As I read Rabbi Shmuley Boteach’s popular new book, Kosher Jesus, I couldn’t help smiling, remembering the first time I was assigned to teach a unit on the origins of Christianity. I figured it made sense to start with the historical Jesus himself. So I plunged into the most reputable scholarly literature, to separate fact from fiction. It didn’t take very long to realize that there was, and is, no fact.
I was soon entertaining my students by telling them, in all seriousness, that Jesus is like a huge inkblot in a Rohrschach test. Everyone sees what they want to see. what any New Testament scholar claims to see tells us nothing for sure about the factual reality of Jesus. But it tells a lot about even the greatest scholar’s own presuppositions, worldview, values, and beliefs.

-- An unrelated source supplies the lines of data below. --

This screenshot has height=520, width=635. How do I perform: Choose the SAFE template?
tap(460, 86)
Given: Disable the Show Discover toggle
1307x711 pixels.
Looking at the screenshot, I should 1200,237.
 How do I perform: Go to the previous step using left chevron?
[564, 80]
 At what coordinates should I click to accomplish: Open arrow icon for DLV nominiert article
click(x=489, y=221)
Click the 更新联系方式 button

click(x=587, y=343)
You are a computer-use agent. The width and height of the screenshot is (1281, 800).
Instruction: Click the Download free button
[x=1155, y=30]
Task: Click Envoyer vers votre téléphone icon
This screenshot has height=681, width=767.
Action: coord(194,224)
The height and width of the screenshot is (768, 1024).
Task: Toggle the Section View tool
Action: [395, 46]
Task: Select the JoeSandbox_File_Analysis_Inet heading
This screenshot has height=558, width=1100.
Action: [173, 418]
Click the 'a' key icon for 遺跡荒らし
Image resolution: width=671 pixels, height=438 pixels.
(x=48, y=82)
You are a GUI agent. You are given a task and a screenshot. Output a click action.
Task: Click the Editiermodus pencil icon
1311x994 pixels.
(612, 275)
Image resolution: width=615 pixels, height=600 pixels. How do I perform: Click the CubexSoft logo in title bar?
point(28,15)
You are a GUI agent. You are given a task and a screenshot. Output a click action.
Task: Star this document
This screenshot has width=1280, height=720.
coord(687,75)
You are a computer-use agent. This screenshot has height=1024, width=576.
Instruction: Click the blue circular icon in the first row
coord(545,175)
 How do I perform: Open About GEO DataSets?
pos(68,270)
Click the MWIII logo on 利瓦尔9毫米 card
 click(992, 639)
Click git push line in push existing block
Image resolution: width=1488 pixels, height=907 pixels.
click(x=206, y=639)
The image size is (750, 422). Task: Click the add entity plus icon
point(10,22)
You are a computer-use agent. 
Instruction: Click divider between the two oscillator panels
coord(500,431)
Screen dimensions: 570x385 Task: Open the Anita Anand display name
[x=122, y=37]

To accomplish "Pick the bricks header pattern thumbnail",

Chernus is wondering how the back cover of Boteach’s book came to sport supportive blurbs by the likes of Glenn Beck and Pat Boone. The link, he discovers, is through the fervent Evangelical support for the State of Israel, and the call to “oppose evil.” Boteach discovers a Jesus who is “a patriotic Zealot, `calling his men to arms. An armed insurrection against Rome was his battle cry.’
Hmmm. While I do believe that each of us projects something of our own desires and personality onto Jesus (there have been studies that show people tend to see Jesus as being like themselves), I’m not quite ready to go all the way with Chernus and say “there is no fact.” Something in the core of the Jesus story resists the kind of interpretation that Boteach imposes.
What do you think? Is “Jesus” just a malleable figure who can be twisted to support any position?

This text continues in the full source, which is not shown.